▸ TASK ITEM:
Using the records that appear below, write out exactly the lines from the one with "Task: Click the 79-83 cm measurement cell" through the one with "Given: Activate the Measure tool", keeping both end lines.

▸ MATERIALS PROVIDED:
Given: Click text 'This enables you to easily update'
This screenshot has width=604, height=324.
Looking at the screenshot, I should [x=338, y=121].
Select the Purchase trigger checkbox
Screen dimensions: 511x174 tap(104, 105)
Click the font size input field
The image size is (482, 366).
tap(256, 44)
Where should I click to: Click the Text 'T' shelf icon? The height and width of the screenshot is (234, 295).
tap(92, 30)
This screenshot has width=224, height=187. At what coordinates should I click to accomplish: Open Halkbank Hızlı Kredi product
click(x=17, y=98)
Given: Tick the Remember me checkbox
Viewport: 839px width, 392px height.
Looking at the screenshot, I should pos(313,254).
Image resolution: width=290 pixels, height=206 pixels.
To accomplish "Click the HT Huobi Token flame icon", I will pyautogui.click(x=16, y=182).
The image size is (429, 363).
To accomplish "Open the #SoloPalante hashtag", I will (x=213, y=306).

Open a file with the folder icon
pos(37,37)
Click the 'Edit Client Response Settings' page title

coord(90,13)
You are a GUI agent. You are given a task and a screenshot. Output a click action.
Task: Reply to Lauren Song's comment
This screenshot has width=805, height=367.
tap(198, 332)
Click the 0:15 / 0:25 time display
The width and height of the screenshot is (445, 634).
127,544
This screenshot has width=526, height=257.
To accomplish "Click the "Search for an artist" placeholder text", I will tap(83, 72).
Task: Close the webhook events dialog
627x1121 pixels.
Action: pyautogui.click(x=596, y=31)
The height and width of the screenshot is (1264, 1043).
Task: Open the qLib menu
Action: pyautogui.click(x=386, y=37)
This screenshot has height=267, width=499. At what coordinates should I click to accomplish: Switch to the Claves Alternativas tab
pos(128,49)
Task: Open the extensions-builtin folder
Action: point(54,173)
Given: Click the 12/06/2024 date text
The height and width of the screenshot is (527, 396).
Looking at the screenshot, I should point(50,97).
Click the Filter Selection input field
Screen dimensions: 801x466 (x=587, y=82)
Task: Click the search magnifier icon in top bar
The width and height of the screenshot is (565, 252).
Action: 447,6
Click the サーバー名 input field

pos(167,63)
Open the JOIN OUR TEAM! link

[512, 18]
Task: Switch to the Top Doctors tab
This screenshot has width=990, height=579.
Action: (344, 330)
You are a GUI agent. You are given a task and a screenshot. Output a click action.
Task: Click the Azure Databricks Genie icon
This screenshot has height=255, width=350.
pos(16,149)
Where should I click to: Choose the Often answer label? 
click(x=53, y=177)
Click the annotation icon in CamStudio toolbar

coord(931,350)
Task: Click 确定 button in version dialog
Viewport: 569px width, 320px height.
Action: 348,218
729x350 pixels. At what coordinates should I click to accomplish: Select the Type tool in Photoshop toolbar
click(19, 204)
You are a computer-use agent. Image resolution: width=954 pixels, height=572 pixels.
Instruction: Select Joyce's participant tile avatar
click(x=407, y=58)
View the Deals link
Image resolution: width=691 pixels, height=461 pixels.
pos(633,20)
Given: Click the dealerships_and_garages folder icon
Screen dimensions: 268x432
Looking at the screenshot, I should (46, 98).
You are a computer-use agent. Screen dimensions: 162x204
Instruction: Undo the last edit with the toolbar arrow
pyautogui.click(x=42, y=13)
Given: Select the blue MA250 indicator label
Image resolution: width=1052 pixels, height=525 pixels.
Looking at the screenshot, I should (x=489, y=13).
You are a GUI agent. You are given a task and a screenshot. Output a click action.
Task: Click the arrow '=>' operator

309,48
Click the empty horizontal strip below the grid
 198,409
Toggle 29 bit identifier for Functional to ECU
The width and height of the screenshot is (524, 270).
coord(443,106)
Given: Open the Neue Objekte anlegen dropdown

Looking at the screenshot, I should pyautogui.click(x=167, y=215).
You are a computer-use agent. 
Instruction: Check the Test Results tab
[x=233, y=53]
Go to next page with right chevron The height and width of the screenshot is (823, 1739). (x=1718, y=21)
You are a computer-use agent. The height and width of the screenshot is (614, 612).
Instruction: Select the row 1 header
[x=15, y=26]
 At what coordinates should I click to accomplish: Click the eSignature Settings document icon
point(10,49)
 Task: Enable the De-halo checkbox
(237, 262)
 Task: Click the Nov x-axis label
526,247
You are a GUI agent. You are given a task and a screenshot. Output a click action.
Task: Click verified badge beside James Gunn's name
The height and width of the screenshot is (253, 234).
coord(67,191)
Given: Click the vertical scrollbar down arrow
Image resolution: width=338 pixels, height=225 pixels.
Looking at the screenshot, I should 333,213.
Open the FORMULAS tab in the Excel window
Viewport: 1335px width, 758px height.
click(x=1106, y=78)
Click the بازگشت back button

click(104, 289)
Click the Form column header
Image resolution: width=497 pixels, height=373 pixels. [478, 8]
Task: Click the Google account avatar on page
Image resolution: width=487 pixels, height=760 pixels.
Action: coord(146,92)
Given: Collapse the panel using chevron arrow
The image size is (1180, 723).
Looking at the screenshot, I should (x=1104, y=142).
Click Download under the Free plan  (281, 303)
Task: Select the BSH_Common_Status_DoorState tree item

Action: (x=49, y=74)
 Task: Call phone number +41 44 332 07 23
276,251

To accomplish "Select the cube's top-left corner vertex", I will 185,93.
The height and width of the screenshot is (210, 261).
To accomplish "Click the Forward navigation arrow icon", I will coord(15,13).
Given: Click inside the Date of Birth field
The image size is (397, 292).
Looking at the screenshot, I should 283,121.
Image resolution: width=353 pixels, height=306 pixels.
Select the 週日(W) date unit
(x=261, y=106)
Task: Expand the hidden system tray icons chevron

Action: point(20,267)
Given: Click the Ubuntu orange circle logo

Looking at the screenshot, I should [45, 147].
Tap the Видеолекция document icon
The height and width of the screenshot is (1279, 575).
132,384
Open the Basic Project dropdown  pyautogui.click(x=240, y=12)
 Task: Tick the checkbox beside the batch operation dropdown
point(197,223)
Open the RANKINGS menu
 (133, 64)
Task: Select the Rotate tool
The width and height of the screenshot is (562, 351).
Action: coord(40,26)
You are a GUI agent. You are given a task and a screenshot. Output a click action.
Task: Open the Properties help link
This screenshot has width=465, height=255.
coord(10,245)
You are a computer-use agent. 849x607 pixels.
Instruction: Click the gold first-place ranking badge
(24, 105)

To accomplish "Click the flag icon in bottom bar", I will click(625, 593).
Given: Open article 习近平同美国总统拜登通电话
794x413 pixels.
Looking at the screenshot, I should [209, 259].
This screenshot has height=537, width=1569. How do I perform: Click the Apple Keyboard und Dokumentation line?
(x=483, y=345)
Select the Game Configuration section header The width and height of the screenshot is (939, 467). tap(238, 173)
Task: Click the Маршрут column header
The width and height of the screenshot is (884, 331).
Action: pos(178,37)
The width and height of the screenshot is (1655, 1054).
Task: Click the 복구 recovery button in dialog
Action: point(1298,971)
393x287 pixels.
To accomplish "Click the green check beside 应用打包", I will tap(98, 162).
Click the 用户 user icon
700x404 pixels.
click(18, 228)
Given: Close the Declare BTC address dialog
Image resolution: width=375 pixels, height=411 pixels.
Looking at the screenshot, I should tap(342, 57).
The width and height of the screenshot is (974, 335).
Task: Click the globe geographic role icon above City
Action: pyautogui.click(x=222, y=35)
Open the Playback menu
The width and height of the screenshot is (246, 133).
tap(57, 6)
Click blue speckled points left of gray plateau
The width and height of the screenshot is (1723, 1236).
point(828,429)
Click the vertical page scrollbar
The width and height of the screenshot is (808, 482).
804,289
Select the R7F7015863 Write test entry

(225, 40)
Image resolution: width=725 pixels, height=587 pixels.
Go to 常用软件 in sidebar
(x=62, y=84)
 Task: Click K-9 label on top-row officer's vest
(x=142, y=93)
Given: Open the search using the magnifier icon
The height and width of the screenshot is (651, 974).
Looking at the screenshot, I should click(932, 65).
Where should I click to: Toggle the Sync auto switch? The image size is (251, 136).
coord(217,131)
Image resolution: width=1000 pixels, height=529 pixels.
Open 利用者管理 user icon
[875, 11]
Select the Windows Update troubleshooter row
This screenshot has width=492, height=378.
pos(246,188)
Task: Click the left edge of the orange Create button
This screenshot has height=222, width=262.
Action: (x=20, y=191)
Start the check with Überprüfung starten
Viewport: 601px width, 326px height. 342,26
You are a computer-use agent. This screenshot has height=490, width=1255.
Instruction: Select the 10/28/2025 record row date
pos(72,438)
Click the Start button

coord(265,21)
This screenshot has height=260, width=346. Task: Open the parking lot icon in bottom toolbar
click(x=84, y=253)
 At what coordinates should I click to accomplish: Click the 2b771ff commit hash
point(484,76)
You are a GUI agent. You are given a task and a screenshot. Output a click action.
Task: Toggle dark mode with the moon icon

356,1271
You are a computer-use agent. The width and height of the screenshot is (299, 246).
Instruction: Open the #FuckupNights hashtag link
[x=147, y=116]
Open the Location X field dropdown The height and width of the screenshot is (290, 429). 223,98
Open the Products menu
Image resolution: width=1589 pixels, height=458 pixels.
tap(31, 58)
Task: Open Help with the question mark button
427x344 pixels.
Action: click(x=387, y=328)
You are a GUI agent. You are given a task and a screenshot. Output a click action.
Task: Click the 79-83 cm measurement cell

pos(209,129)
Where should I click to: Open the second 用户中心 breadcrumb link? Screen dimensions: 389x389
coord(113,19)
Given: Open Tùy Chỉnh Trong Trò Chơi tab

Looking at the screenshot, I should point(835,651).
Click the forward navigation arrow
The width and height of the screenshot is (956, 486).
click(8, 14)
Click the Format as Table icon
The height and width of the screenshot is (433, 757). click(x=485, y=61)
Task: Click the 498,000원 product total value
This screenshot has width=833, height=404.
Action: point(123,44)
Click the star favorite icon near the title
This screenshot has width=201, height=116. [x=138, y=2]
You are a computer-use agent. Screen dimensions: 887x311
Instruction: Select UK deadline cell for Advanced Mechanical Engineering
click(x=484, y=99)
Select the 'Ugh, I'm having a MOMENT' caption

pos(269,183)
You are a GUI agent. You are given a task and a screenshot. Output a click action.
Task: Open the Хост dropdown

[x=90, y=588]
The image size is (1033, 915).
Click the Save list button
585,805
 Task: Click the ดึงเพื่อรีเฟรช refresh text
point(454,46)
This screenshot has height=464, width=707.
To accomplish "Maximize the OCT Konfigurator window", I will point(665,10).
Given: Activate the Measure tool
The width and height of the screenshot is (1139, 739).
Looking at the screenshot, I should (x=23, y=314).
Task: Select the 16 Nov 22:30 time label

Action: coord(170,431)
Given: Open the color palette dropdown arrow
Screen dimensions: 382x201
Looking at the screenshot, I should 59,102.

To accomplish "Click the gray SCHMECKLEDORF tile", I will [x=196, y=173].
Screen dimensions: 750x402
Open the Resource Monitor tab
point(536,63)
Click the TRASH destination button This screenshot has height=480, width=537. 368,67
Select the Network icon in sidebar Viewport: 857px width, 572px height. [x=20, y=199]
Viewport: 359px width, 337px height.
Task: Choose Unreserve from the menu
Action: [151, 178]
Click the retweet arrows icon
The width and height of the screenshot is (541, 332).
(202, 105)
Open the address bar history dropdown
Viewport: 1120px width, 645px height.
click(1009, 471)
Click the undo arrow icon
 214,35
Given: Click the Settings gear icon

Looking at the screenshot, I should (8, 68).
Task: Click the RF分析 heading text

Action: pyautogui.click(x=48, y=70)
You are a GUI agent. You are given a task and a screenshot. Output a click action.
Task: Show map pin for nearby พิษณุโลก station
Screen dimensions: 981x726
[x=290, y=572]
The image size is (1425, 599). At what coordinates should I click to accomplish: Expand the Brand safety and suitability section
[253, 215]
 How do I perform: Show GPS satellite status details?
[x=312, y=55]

▸ SOLUTION FOR THIS PROBLEM:
Task: Click the 79-83 cm measurement cell

pos(209,129)
Where should I click to: Open the second 用户中心 breadcrumb link? Screen dimensions: 389x389
coord(113,19)
Given: Open Tùy Chỉnh Trong Trò Chơi tab

Looking at the screenshot, I should point(835,651).
Click the forward navigation arrow
The width and height of the screenshot is (956, 486).
click(8, 14)
Click the Format as Table icon
The height and width of the screenshot is (433, 757). click(x=485, y=61)
Task: Click the 498,000원 product total value
This screenshot has width=833, height=404.
Action: point(123,44)
Click the star favorite icon near the title
This screenshot has width=201, height=116. [x=138, y=2]
You are a computer-use agent. Screen dimensions: 887x311
Instruction: Select UK deadline cell for Advanced Mechanical Engineering
click(x=484, y=99)
Select the 'Ugh, I'm having a MOMENT' caption

pos(269,183)
You are a GUI agent. You are given a task and a screenshot. Output a click action.
Task: Open the Хост dropdown

[x=90, y=588]
The image size is (1033, 915).
Click the Save list button
585,805
 Task: Click the ดึงเพื่อรีเฟรช refresh text
point(454,46)
This screenshot has height=464, width=707.
To accomplish "Maximize the OCT Konfigurator window", I will point(665,10).
Given: Activate the Measure tool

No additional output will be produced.